Wednesday, November 27, 2002

The good and the bad from the back page of today's SF Chronicle "Datebook" section
Two columns, one or both of which may be here on-line.

Choice quote from Jon Carroll: "We are facing a new century, and the two biggest questions are: Which band of fundamentalists will do the most damage (Muslims have the early lead) and will the U.S. and China learn to play nice after the battle of Taiwan?"

Excellent: In one line, manages moral analogy without false moral equivalence.

On the uglier side, Dave Ford wants sensitivity training for 49er players etc. because apparently Garrison Hearst doesn't "want any faggots on this team."

An unfortunate comment to be sure but last time I checked there's such a thing as freedom of conscience in this country. If you want people who disagree with you (with us) about gay people then you won't win them over by being confrontational. Quoth Ford:

"I think Hearst should have been fired. The 49ers and other teams and all sports leagues should have a zero tolerance attitude towards homophobia and all other forms of discrimination." Yeah, you can think that. Ain't gonna happen, so get over yourself, Mr. I Owe My Column To Wearing My Dick On My Sleeve.

"Sports teams should hold mandatory sensitivity training." (Full disclosure: That right there is the one line that set me off.) "But they'd be called 'say these words and you'll be out of pro sports forever' training. [blab blab] comments that suggest to young males it's acceptable to bash gays."

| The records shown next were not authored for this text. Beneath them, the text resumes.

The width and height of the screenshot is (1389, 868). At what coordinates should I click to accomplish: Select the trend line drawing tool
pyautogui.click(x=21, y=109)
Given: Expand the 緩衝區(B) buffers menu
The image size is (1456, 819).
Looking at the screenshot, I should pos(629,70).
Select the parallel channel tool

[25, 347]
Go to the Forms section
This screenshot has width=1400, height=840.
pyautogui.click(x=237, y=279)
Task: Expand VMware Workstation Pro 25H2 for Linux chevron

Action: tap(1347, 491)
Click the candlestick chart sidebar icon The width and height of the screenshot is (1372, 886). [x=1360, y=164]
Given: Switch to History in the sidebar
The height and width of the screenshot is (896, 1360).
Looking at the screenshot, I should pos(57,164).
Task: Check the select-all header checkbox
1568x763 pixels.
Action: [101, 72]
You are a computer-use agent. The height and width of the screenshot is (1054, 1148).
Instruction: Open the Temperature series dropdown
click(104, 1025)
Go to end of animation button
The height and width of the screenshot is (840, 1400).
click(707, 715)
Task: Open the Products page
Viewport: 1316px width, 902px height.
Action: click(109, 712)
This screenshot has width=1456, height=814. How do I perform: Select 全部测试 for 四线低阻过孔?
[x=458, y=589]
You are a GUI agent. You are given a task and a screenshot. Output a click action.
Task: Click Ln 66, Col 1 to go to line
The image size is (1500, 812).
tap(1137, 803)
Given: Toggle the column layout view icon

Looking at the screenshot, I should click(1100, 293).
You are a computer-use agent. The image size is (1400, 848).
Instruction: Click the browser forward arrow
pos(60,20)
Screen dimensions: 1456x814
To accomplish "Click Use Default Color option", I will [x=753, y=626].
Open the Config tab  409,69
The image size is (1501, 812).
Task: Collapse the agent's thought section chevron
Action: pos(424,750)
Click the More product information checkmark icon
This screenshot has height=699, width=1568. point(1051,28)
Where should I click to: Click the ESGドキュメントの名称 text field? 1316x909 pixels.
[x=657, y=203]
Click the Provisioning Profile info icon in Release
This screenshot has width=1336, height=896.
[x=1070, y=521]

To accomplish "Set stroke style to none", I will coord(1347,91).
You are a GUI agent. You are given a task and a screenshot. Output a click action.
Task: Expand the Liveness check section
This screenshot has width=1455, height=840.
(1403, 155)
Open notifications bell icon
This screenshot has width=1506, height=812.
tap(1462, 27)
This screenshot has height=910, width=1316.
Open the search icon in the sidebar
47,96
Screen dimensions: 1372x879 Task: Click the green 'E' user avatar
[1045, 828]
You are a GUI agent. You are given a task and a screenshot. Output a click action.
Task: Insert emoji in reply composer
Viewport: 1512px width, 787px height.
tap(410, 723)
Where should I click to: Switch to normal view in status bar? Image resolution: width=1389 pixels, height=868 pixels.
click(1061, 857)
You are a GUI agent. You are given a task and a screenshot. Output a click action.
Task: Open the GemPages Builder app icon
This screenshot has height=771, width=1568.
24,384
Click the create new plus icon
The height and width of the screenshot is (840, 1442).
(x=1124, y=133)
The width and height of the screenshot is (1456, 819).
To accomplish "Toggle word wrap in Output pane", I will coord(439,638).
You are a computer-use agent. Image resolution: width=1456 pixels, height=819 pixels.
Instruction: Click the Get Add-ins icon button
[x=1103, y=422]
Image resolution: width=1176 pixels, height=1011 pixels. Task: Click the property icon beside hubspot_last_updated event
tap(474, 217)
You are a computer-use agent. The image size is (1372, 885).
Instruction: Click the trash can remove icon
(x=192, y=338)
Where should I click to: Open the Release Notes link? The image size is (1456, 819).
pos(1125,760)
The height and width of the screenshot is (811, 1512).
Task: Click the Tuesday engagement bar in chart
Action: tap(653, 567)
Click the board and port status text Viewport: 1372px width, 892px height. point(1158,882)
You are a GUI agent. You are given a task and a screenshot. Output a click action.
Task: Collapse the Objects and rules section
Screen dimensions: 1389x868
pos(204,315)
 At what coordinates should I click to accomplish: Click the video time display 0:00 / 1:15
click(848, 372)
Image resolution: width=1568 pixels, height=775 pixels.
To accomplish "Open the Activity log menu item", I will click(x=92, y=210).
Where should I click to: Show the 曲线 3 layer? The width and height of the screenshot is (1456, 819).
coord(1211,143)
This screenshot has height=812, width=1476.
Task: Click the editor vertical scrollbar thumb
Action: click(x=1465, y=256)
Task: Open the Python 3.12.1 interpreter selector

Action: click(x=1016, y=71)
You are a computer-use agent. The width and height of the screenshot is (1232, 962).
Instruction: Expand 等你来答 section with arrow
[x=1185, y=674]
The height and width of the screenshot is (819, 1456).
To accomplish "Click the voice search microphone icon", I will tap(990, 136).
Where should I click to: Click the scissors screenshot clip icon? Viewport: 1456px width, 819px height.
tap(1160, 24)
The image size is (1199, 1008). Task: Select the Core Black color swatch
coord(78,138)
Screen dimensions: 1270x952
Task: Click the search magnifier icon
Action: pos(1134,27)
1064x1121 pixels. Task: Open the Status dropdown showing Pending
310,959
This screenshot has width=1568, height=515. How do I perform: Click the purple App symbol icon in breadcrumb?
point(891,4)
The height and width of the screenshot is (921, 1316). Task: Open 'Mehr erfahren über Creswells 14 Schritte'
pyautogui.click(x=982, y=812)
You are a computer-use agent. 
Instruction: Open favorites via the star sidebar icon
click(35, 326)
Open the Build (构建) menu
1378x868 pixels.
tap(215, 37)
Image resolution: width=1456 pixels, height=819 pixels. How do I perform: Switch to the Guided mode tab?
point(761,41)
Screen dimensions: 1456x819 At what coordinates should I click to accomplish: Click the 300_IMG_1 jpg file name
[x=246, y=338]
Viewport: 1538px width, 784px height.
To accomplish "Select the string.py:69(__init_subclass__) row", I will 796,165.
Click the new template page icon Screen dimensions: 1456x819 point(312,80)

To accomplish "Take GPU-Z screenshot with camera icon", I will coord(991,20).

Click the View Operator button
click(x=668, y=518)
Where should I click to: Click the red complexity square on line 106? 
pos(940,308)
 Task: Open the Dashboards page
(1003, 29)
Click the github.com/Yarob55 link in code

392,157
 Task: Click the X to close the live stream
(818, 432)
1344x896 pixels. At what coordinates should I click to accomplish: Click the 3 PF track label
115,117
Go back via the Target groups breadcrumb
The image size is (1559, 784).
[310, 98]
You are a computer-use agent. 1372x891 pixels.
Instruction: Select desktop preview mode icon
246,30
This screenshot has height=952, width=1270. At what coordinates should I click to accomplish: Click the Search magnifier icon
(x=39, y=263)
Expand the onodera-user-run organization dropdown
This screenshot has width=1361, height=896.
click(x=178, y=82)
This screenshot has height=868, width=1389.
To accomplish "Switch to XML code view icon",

hint to Ford (who makes a similarly snide comment about homophobes in the shower): NOBODY CARES ENOUGH TO BEAT YOU UP. Or if they do it won't be because of what Hearst said. Show me the CONNECTION between words and actions or else stop using the gay-bash strawmen to silence people.
Best pop-psychology political analysis I've seen in months
This sounds like something Maureen Dowd would write if she were a little more conservative and a lot more insightful:
What got me was this paragraph in a New York Observer interview:

For now, Mr. Gore can only attempt to explain what motivates the ceaseless lampooning he continues to face from America’s columnists and commentators. "That’s postmodernism," he offered. "It’s the combination of narcissism and nihilism that really defines postmodernism, and that’s another interview for another time, if you’re interested in it.

I can't imagine George W. Bush using narcissism, nihilism and postmodernism in a sentence. But I can't imagine he'd need to.

Gore needs a fancy theory to explain why people make fun of a powerful public man who takes himself very seriously. That's very Gore-like.

--Joanne Jacobs
Bill Moyers, Welfare Queen
As much as I hate to quote Bill O'Reilly, I'm afraid I must.

Here's the crux of the matter: I wouldn't mind him being a left-wing blowhard (the world is full of them, both left and right), but he's on the dole for it. Public broadcasting is his Enron -- no, it's his bitch. (Pardon the language, but it's true. Follow the money; that's basically what O'Reilly seems to have done.)

My taxes may or may not be too high; yours may or may not be too high. To the extent that Moyers gets any of my money or your money to be who he is, it stinks.

Tuesday, November 26, 2002

Proving the negative
[Blix] responded with a curt warning that if Iraq was going to claim to be clean, it would have to provide convincing evidence.
--NY Times

I'll point this out so that you don't have to. It's an interesting position; as far as I call tell, Iraqi arrogance helped them get where they are now.
"if you don't solve it, we will"
I like this position. Our friends the Saudis will show their true colors one way or the other.

Monday, November 25, 2002

Instapundit is really feisty today
Instead of the individual links you can always go here and scroll down.

On the democracy movement in Iran:
I'm almost ready to conclude that the Administration is deliberately downplaying it, because they think the mullahs are on their way out anyway, and that (visible) U.S. support for the revolution will do more harm than good. (There is, I strongly suspect, some invisible support.) Either that, or they're just idiots.

In response to the bin Laden letter:
Dear Osama:

Why do we hate you? Because you killed 3,000 Americans and want to kill more. And when you kill Americans, you're dead meat -- and so is anyone who helps you, and maybe anyone who sympathizes too loudly. The question now isn't whether you will win. It's whether the Bush Administration will succeed in disposing of you and your cause before you provoke a response that will cause Arab civilization, such as it is, to join the Aztecs, the Carthaginians, and others who overplayed their brutal hand against a superior foe.


On flagrant errors in Bowling for Columbine:
If a big corporation were this dishonest, [Michael] Moore would be making fun of it.

On a Saudi al Qaeda sympathizer:
[T]his is a guy getting money from the Saudi royal family, one with a number of connections that suggest he's some sort of an operative. This tells us all we need to know about the Saudis' attitude. And, as far as I'm concerned, there's plenty of justification for our next attack to land on Saudi Arabia instead of (or as well as) Iraq.